We then got back into battery mineral supplies. We discussed LG Chem, which has grand plans for battery production capacity, including 220 GWh of production capacity globally in 2022, and a massive order book from automakers across the globe, but, according to RK Equity, less than 20% of the raw material supply is secured.
Rodney also pointed out that Paul Graves, CEO of Livent, mentioned that if OEMs were to go to the market today with their lithium needs for 2023 based on current EV sales forecasts, the market would be able to supply them with less than 15% of their needs. Graves even referred to George H.W. Bush’s criticism of Ronald Reagan’s infamous voodoo economics when explaining the disconnect between EV sales forecasts and battery material sourcing, to make the point that there’s a false assumption that EV sales goals are adequately trickling down to battery material contracts. (As a quick side note, voodoo economics is still a big problem with Republican economic policy.)

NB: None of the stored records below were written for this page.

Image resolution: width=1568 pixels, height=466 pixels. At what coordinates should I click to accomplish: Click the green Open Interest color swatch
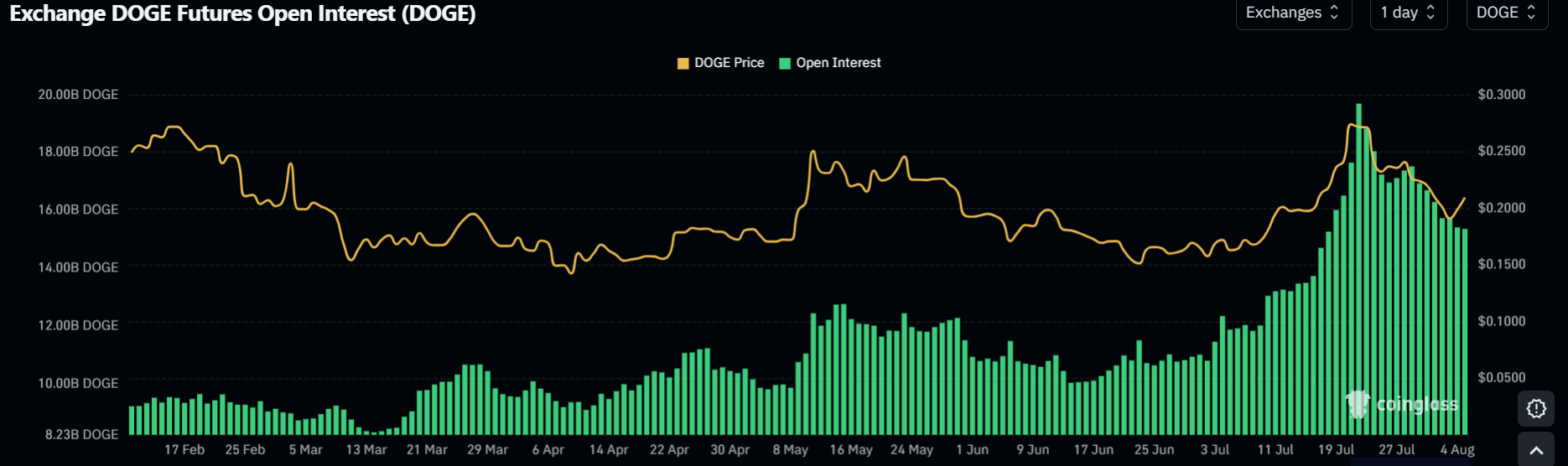coord(785,64)
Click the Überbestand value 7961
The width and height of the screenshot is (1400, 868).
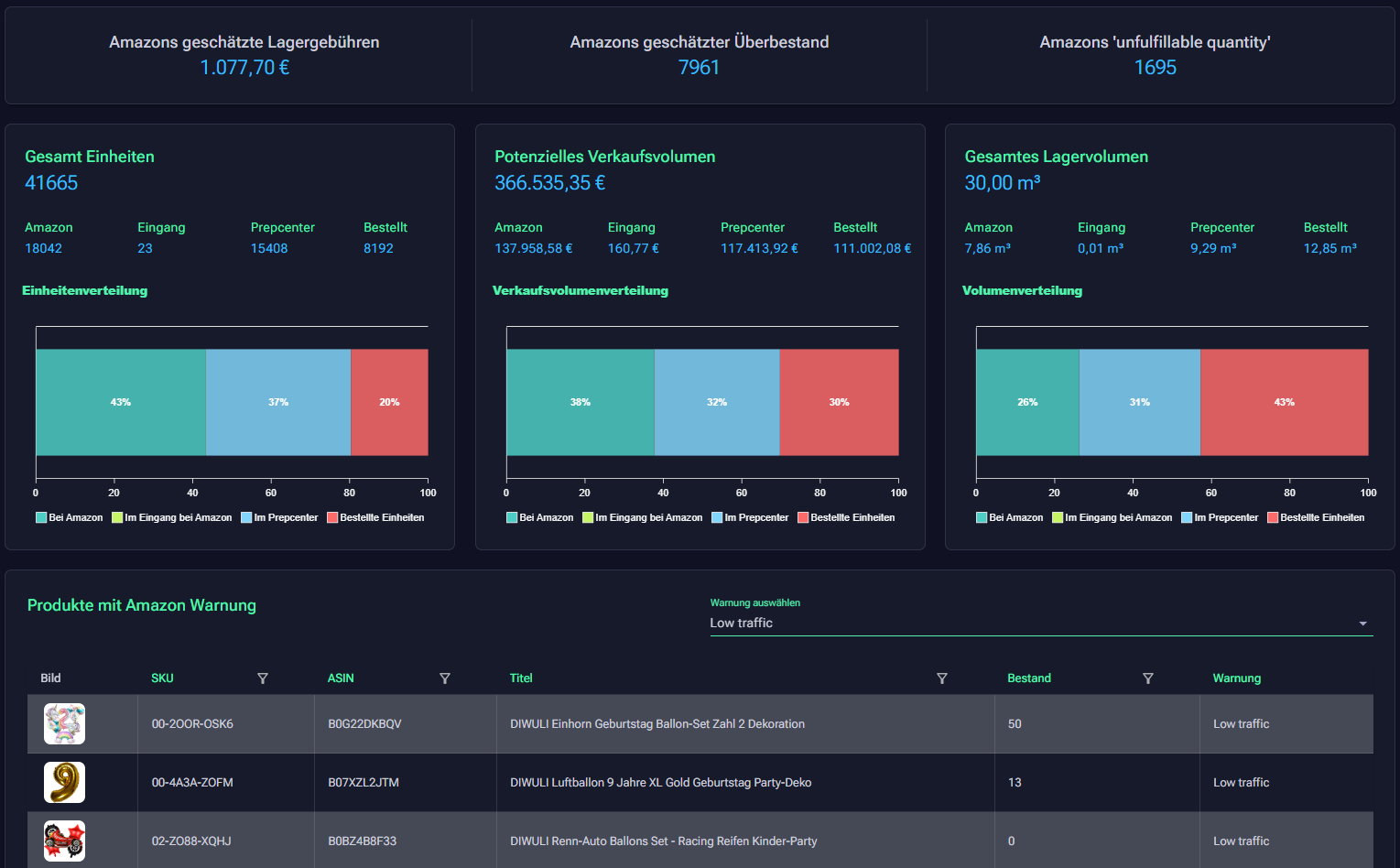point(699,67)
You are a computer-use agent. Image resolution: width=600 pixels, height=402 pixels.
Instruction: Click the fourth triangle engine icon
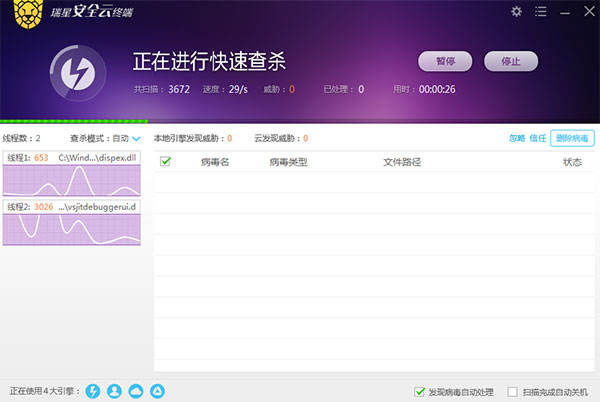pos(158,391)
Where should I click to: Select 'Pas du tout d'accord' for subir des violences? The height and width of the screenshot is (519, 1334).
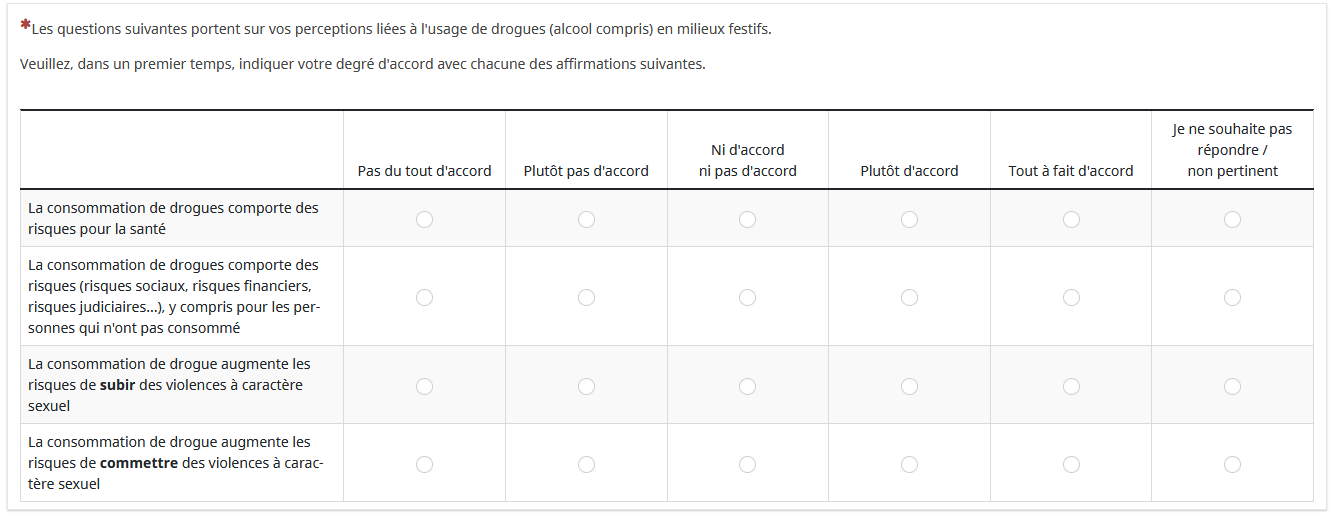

Furthermore, at the same time as OEMs are forecasting much higher sales and softly requesting that battery mineral companies scale up production, they are asking for lower prices and locking in very little actual supply. Rodney states, “In the second quarter of this year, Livent made $6 million EBITDA, and if you exclude FX, I think $4 million, and it costs $500 million to put a 20,000 ton/year plant up if you include all the bits and pieces. So, how are they supposed to, with only $4 million in EBITDA, spend $500 million expanding, to supply the OEMs that won’t pay them now?
“And none of them are making any money. The cell manufacturers are making money. The OEMs — some of them — Tesla is starting to make money — but the lithium guys aren’t. So, it’s the voodoo economics. You’re asking for cheaper prices now, and to grow, and the guys are unable to make an operating margin to fund growth.”
Howard added that Wall Street could potentially fund the mining growth, if commodities become sexy again, as investors understand the connection to battery materials from so much investment into Tesla [NASDAQ:TSLA], NIO [NYSE:NIO], Xpeng [NYSE:XPEV], and many Special Purpose Acquisition Companies (SPACs) funding Nikola, Fisker, Hyliion, and Lordstown Motors.
I summarized this portion of the discussion by teasing out how this is the EV market version of trickle-down economics. The assumption is that if money just pours into the automakers, it will trickle down to the miners, but we’re not seeing that.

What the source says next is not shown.